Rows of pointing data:
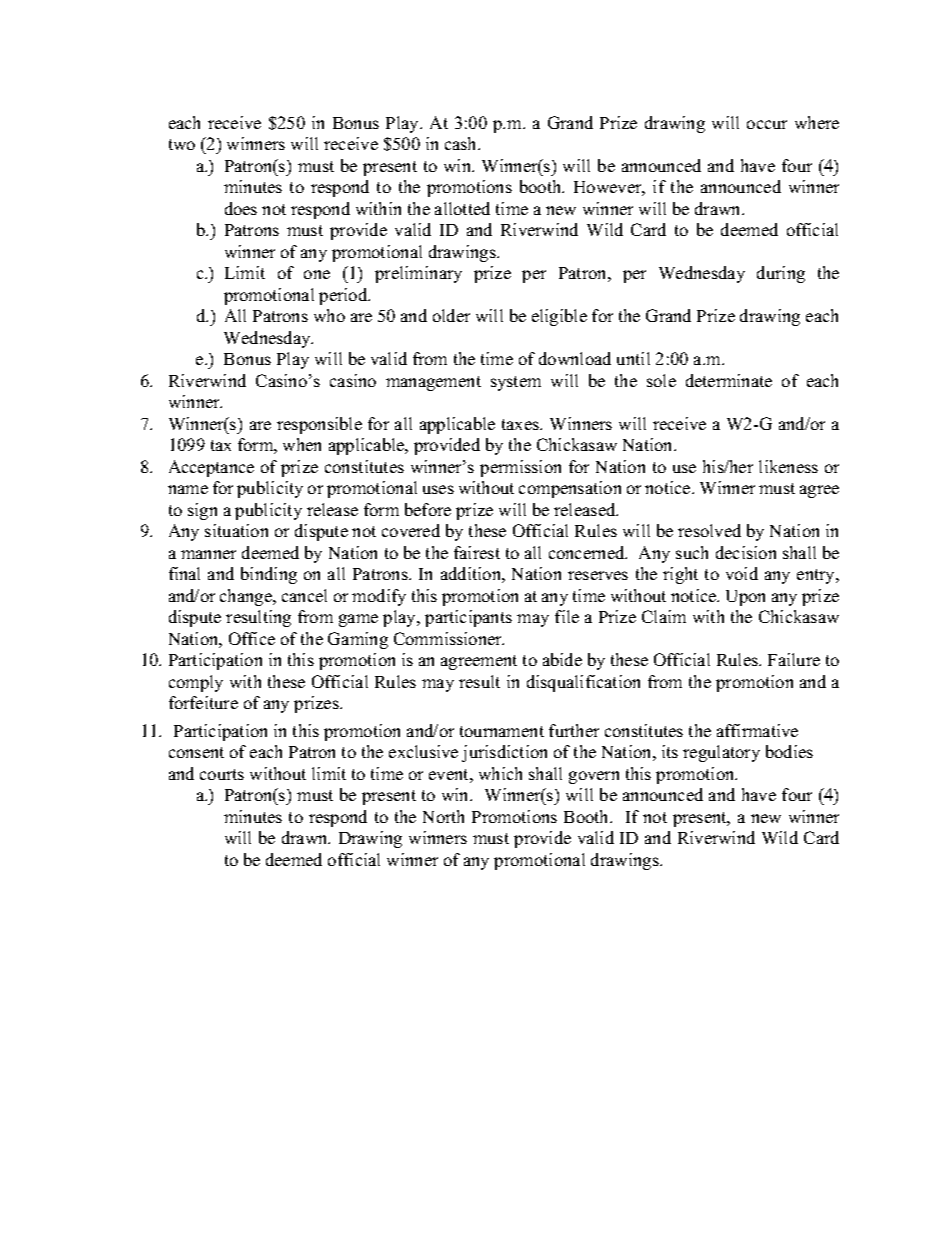  Describe the element at coordinates (462, 143) in the screenshot. I see `cash` at that location.
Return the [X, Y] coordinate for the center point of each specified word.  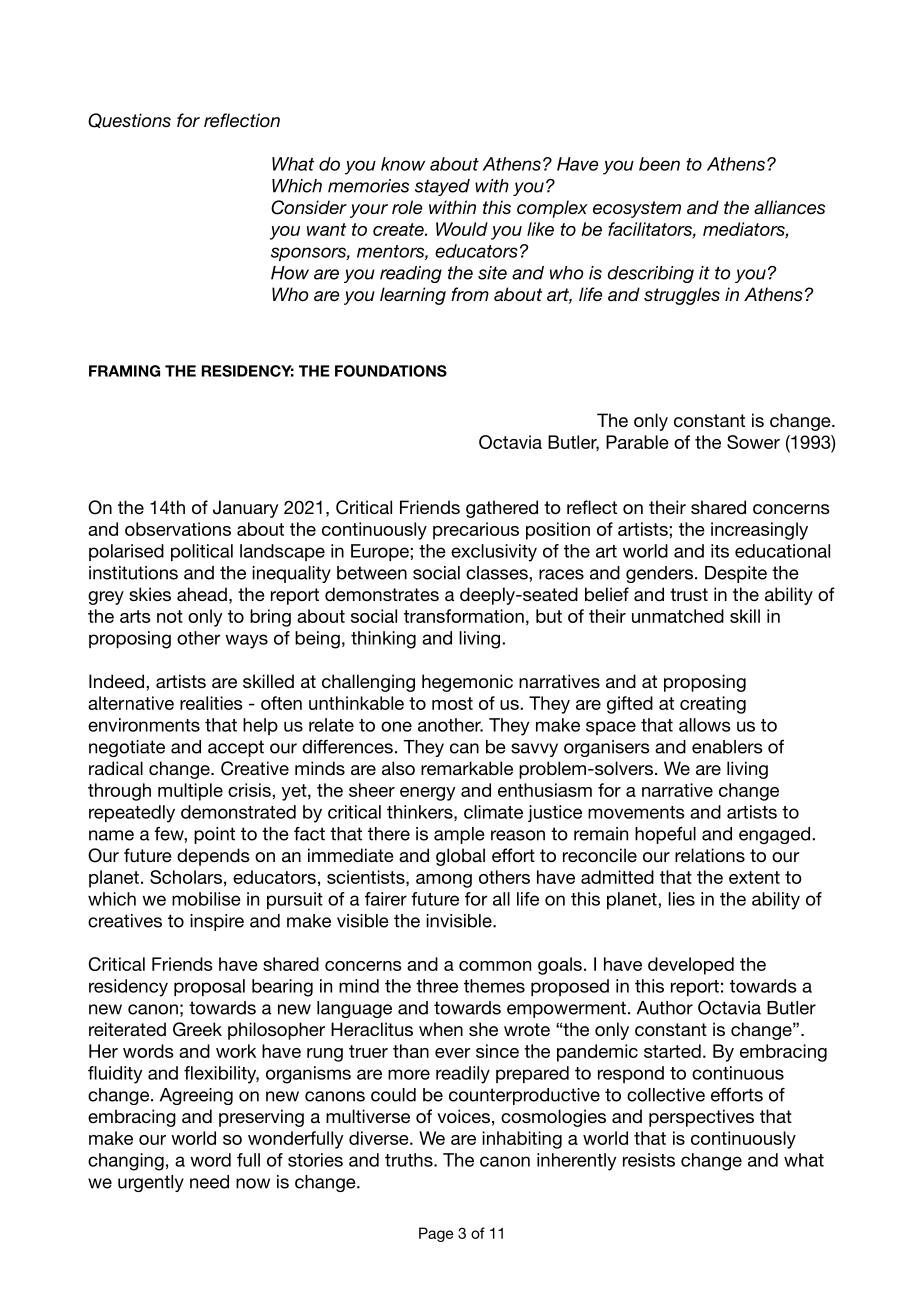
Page [436, 1234]
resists [649, 1160]
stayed [442, 187]
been [659, 164]
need [209, 1182]
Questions [129, 120]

GIVEN PROBLEM ::
Copy every item above word for word, leaving out the pictures.

COMPLETE OUTPUT ::
  Describe the element at coordinates (462, 143) in the screenshot. I see `cash` at that location.
Return the [X, Y] coordinate for the center point of each specified word.  
Page [436, 1234]
resists [649, 1160]
stayed [442, 187]
been [659, 164]
need [209, 1182]
Questions [129, 120]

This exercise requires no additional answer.